Indeed, you can create a join using any valid SQL expression that evaluate to a boolean.
Natural keys differ from surrogate keys in value, not type.
Any type can be used for a surrogate key, like a VARCHAR for the system-generated slug or something else.
However, most used types for surrogate keys are INTEGER and RAW(16) (or whatever type your RDBMS does use for GUID's),
Comparing surrogate integers and natural integers (like SSN) takes exactly same time.
Comparing VARCHARs make take collation into account and they are generally longer than integers, that making them less efficient.
Comparing a set of two INTEGER is probably also less efficient than comparing a single INTEGER.
On datatypes small in size this difference is probably percents of percents of the time required to fetch pages, traverse indexes, acquite database latches etc.

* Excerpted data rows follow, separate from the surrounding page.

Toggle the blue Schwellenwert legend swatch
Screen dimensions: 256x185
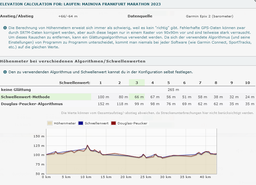pyautogui.click(x=82, y=123)
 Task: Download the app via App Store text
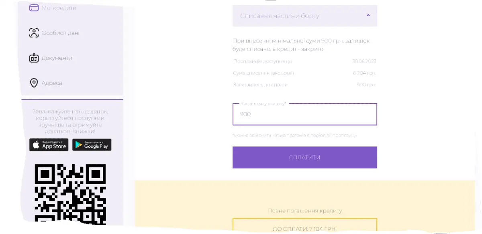tap(54, 146)
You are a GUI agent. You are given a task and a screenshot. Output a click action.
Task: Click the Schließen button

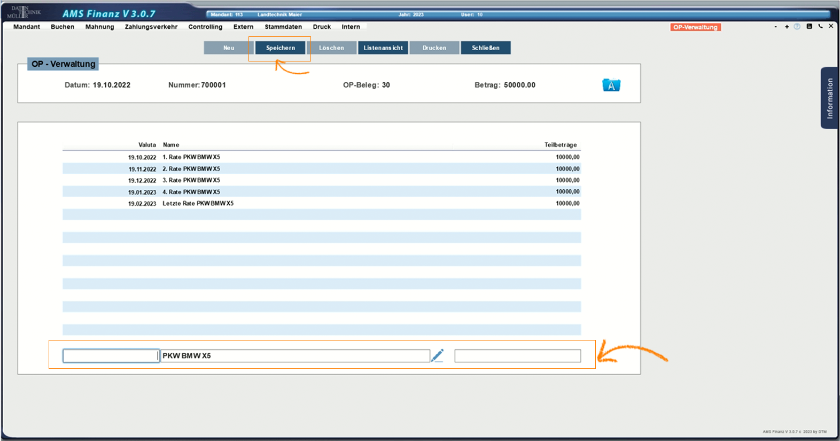pyautogui.click(x=485, y=48)
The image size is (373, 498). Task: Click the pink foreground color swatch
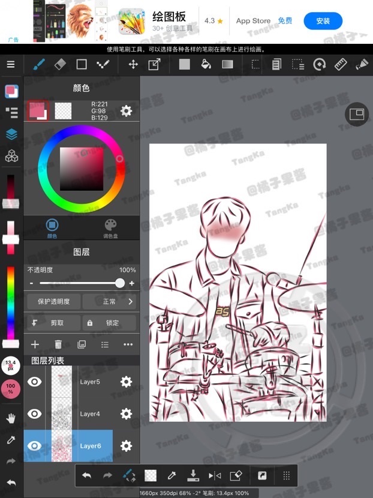click(36, 110)
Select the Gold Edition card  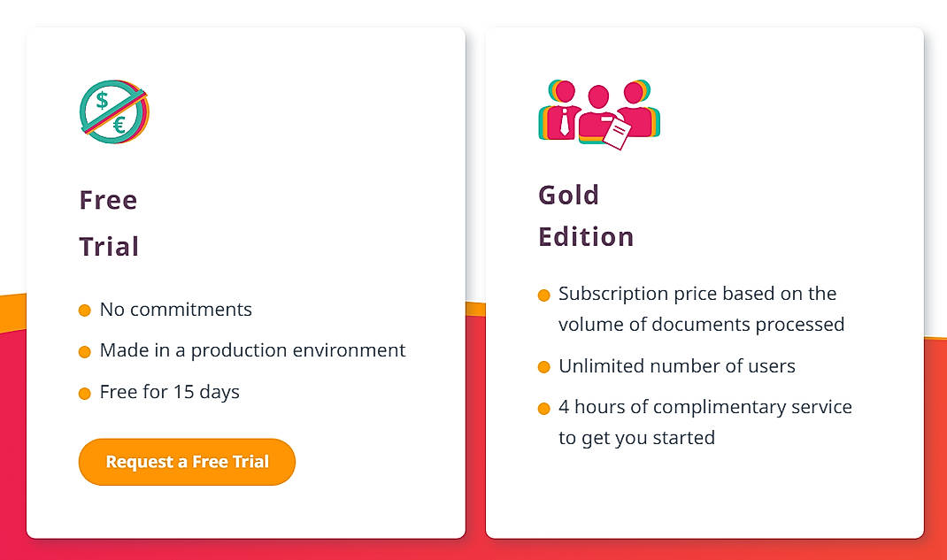coord(704,281)
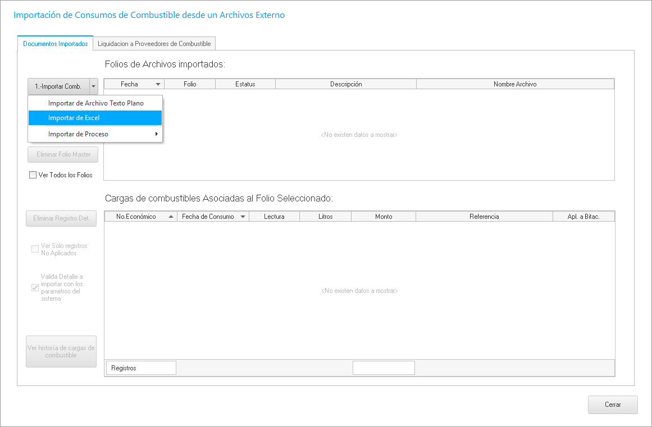Viewport: 652px width, 427px height.
Task: Click Eliminar Registro Det. button
Action: pyautogui.click(x=61, y=218)
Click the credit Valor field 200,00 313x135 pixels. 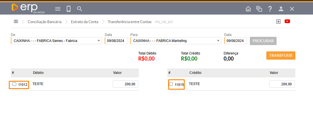(282, 84)
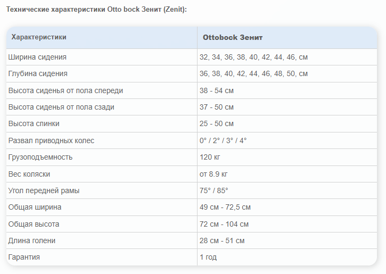Click the frame angle value '75° / 85°'
Viewport: 386px width, 274px height.
[x=213, y=190]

And here are the numbers (in MySQL):
CREATE TABLE aint (id INT NOT NULL PRIMARY KEY, value VARCHAR(100));
CREATE TABLE adouble (id1 INT NOT NULL, id2 INT NOT NULL, value VARCHAR(100), PRIMARY KEY (id1, id2));
CREATE TABLE bint (id INT NOT NULL PRIMARY KEY, aid INT NOT NULL);
CREATE TABLE bdouble (id INT NOT NULL PRIMARY KEY, aid1 INT NOT NULL, aid2 INT NOT NULL);
INSERT
INTO aint
SELECT id, RPAD('', FLOOR(RAND(20090804) * 100), '*')
FROM t_source;
INSERT
INTO bint
SELECT id, id
FROM aint;
INSERT
INTO adouble
SELECT id, id, value
FROM aint;
INSERT
INTO bdouble
SELECT id, id, id
FROM aint;
SELECT SUM(LENGTH(value))
FROM bint b
JOIN aint a
ON a.id = b.aid;
SELECT SUM(LENGTH(value))
FROM bdouble b
JOIN adouble a
ON (a.id1, a.id2) = (b.aid1, b.aid2);
t_source is just a dummy table with 1,000,000 rows.
aint and adouble, bint and bdouble contain exactly same data, except that aint has an integer as a PRIMARY KEY, while adouble has a pair of two identical integers.
On my machine, both queries run for 14.5 seconds, +/- 0.1 second
Performance difference, if any, is within the fluctuations range.